Let’s cut straight to the chase: The first three days were very hard. It’s the same feeling as when I switched to vim. You tell your fingers to do something and they don’t do it. It’s especially hard when you do lots of text chat. My typing rate went way down, so I couldn’t “talk” as fast.

After three days I was over the hump, and by the end of the first week I was comfortable. I went all in, not allowing myself to use any other keyboard during the first week. Now I type significantly faster than I did on the MS Natural, and can better type ‘blind’ (touch type) than I ever could before. The shape of the Kinesis means that you have to touch type.

I use the Kinesis primarily on my desktop, but also plugged in to my laptop. I use it from my standing desk and sitting. It’s pleasant to use from both.

I was surprised how compact the keyboard is; it takes about 10% less desk space than the MS Natural did. I have no problem switching back and forth between the Kinesis and my laptop keyboard – my brain can do both it seems.

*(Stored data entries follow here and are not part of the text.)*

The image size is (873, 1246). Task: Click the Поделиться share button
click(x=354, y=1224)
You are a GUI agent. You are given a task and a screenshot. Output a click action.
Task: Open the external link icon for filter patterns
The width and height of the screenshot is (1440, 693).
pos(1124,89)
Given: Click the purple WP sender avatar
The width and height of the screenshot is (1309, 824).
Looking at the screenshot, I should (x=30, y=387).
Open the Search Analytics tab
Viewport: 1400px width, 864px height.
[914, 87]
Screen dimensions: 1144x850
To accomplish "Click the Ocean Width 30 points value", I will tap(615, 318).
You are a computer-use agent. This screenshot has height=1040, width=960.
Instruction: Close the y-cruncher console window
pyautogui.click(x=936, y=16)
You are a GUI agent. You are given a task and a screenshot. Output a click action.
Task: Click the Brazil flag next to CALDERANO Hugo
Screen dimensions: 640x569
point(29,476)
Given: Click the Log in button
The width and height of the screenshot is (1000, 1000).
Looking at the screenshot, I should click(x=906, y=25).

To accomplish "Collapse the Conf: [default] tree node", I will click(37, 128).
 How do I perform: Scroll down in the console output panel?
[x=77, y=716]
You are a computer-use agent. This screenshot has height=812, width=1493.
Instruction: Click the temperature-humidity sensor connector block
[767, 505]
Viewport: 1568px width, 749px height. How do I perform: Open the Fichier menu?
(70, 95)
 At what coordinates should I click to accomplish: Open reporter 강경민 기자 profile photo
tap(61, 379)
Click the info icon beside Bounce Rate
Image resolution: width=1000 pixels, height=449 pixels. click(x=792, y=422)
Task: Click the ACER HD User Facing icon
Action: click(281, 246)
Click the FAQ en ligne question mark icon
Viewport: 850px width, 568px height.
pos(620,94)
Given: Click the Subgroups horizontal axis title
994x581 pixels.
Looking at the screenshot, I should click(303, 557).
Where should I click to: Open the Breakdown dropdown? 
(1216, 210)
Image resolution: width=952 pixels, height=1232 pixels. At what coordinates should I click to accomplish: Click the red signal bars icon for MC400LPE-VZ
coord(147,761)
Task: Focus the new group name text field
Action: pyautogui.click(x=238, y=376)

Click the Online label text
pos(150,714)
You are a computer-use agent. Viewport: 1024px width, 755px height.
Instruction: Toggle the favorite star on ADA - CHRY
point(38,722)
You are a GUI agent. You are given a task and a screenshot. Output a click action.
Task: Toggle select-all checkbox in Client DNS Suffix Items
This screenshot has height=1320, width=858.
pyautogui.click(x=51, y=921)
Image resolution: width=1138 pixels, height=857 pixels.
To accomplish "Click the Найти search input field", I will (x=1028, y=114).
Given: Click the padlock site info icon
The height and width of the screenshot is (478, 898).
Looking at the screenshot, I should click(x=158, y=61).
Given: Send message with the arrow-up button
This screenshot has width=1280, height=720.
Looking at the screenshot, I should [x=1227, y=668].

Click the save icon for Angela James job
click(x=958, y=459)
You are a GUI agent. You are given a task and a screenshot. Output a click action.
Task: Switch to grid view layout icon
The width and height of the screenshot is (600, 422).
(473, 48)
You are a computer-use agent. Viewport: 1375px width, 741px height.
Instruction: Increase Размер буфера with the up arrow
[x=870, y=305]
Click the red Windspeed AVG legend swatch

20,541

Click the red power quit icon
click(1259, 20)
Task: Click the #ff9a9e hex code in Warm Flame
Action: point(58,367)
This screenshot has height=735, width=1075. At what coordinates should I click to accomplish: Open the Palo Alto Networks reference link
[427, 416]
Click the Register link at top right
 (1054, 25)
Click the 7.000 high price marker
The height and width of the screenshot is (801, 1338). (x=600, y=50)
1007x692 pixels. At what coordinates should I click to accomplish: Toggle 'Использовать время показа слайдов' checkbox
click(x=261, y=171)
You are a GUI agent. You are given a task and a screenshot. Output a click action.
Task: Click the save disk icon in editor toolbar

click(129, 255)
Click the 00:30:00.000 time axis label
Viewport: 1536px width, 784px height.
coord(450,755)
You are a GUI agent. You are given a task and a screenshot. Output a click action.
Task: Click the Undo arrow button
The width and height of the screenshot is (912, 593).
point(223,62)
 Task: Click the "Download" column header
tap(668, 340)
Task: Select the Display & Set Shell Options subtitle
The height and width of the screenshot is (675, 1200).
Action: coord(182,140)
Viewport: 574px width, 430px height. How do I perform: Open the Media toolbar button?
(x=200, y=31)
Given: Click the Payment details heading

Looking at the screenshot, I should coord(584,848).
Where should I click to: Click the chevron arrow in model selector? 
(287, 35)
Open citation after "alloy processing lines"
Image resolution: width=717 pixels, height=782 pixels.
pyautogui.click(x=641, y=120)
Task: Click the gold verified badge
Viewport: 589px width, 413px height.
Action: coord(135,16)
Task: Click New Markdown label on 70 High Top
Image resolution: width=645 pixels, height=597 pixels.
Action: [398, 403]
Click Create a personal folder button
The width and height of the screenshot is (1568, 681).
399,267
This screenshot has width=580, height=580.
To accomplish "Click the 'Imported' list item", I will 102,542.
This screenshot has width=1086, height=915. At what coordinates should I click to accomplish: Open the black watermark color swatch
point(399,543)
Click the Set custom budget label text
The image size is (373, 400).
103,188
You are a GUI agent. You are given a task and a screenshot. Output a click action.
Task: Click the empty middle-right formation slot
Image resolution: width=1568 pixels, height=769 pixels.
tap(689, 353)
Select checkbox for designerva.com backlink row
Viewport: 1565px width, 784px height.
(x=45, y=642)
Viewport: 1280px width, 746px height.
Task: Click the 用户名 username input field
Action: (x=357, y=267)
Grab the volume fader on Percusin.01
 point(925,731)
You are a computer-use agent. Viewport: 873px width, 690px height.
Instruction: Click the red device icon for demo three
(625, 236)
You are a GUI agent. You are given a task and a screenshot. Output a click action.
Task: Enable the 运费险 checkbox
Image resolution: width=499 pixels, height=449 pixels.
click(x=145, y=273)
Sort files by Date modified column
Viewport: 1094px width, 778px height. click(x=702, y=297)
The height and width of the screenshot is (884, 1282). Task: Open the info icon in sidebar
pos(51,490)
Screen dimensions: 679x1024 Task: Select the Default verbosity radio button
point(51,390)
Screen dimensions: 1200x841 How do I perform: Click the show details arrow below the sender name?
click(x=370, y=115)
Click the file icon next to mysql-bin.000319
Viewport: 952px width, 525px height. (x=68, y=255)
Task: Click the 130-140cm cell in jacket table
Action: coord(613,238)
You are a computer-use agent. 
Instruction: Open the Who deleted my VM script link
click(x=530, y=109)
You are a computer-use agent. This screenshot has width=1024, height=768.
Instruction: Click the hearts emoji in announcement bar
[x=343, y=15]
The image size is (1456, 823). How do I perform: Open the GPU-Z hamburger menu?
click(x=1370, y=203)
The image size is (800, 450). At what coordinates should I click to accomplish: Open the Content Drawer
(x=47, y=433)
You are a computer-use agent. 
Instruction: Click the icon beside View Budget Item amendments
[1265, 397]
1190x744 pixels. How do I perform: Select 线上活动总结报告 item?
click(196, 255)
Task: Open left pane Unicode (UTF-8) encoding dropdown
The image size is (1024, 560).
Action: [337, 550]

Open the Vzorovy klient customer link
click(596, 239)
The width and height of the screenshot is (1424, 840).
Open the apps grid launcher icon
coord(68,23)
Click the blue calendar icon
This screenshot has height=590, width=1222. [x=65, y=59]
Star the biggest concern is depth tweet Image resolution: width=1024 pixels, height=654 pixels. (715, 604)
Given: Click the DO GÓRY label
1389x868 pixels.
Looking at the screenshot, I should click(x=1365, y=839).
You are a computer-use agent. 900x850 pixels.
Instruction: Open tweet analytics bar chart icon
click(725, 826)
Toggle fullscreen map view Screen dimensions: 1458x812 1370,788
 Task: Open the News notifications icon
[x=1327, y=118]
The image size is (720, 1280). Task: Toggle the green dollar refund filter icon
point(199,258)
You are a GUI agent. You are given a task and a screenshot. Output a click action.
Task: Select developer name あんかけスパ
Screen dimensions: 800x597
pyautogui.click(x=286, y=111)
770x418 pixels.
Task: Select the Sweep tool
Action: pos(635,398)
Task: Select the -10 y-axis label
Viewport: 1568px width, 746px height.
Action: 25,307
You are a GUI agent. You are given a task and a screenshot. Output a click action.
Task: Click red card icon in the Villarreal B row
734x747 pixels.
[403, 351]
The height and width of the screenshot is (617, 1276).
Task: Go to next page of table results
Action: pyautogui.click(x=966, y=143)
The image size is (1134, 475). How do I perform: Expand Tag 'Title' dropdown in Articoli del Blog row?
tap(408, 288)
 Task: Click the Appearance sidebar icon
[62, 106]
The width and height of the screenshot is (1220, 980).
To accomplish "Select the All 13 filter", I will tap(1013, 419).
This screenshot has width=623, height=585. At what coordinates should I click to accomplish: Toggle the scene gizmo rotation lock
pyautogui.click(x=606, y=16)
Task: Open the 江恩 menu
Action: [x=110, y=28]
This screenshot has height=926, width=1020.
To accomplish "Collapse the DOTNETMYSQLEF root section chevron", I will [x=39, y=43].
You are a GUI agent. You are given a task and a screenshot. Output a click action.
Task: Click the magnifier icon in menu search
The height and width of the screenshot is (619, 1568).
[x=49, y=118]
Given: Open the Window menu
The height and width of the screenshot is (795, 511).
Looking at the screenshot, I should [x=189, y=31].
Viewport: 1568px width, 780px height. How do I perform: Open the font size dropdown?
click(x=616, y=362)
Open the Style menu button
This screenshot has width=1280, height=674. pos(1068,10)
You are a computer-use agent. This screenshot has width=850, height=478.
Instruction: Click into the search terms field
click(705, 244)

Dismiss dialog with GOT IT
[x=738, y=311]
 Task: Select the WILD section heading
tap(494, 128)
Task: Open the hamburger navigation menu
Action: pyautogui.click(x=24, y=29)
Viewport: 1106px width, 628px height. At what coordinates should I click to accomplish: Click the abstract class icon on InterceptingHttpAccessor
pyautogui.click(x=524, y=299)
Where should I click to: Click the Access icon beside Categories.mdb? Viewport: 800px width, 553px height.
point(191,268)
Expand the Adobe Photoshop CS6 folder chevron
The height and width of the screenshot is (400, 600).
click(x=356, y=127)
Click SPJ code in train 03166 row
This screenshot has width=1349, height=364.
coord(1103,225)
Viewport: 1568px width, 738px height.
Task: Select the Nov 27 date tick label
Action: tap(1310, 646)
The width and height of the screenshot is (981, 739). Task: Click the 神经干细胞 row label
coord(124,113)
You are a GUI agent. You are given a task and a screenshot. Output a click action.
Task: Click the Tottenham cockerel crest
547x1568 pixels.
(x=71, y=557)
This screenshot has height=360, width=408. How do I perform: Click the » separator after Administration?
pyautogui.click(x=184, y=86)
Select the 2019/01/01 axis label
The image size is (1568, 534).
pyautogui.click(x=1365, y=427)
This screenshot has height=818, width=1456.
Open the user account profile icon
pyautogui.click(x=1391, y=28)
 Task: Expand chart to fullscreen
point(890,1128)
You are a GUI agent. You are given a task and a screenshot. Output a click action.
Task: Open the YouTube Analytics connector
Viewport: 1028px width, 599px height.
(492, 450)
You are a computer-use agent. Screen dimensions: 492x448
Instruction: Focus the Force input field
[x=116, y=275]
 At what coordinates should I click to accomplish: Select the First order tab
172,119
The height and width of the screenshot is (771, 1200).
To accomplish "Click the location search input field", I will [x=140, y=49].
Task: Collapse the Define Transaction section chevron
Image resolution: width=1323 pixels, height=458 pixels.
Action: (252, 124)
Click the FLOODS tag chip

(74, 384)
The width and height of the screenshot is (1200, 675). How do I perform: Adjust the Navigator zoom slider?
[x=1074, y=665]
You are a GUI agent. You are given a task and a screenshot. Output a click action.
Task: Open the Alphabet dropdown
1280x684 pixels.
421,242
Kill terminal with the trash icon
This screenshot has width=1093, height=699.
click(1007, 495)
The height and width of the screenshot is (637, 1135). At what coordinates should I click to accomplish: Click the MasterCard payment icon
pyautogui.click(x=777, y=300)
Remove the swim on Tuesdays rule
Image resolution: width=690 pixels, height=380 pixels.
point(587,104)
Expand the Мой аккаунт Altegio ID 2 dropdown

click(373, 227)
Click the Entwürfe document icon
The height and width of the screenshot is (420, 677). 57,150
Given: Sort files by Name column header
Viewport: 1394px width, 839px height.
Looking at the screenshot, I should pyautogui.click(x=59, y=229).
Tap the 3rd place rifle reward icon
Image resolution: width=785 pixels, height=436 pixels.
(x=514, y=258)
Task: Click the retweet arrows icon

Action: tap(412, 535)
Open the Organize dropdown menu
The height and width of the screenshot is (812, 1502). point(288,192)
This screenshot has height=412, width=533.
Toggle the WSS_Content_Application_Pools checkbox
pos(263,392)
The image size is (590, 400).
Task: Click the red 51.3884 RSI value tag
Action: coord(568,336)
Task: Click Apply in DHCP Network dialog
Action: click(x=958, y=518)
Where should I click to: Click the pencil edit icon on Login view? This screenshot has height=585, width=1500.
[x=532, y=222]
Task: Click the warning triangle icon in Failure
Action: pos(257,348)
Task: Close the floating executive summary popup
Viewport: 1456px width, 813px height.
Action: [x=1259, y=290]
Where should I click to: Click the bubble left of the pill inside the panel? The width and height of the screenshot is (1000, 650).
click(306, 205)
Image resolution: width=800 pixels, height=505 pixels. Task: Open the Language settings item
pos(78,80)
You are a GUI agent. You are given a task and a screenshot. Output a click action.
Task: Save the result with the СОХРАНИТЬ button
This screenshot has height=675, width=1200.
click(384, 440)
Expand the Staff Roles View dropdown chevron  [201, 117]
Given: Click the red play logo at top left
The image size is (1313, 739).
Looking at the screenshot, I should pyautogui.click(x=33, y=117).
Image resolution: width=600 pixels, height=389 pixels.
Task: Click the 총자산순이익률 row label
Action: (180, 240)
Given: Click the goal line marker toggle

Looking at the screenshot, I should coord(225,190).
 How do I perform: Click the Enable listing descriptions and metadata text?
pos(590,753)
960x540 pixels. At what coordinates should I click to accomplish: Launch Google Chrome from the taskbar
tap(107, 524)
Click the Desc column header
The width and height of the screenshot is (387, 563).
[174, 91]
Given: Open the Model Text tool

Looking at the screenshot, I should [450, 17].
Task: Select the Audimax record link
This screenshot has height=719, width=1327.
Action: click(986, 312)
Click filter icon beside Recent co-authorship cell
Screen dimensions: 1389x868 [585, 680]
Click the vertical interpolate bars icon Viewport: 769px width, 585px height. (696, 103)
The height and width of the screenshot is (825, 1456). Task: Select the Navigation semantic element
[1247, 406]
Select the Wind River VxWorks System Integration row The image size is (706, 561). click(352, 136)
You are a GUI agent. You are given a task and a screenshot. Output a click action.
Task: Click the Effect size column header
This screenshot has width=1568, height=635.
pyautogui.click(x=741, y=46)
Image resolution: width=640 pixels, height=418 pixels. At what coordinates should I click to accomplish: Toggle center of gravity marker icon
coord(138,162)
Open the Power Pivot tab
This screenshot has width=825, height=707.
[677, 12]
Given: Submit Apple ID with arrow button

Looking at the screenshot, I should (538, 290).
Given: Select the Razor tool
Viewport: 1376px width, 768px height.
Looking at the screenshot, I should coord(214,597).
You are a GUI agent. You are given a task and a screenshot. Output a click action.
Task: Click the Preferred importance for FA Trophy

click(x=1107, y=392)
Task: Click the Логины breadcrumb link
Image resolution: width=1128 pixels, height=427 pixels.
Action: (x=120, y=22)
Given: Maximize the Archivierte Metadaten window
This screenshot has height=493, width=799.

Having luckily never had any injuries such as RSI or Carpal Tunnel, I can’t comment on it’s medical use. I credit never having had those partly to luck, and partly to the Microsoft Natural I used previously.

To use the Kinesis well with Linux, vim and tmux, I had to configure a few things:

Turn off the beeps: Progrm \ for the general one, and Progrm - for the caps-lock beep

Fix laptop power save: It’s a USB device, and my laptop was aggressively power-managing it, so if I stopped typing for more than 3 seconds it stopped working. To fix that:

  • lsusb to find the device id (it looks like 03b2:0007)
  • Edit /etc/laptop-mode/conf.d/usb-autosuspend.conf
  • Add the device id to AUTOSUSPEND_USBID_BLACKLIST

Re-map some software keys: In Ubutu the windows key should open the panel, which wasn’t working by default. Also Alt-Tab on the Kinesis is almost impossible to press, so I replaced that with both Ctrl keys (which are right under your thumbs).

  • Run dconf-editor, expand to org/gnome/desktop/wm/keybindings
  • Change panel-main-menu to Super_R (the Windows key)
  • Change switch-windows to <Primary>Control_R (both Ctrl keys at once)

In Ubuntu to find what a key sends open settings / keyboard / shortcuts and press the key. Remove the Mod part when putting into dconf-editor.

Re-map some hardware keys: Finally, programming needs a lot of Shift, so I swapped the Delete key (under the left thumb) with the right Shift (very bottom right). The kinesis allows you to swap any pair of keys very easily – instructions are printed on the bottom of the keyboard.

If you type a lot, and you can face the three-day learning curve, I highly recommend you upgrade to a Kinesis. I’m not going back.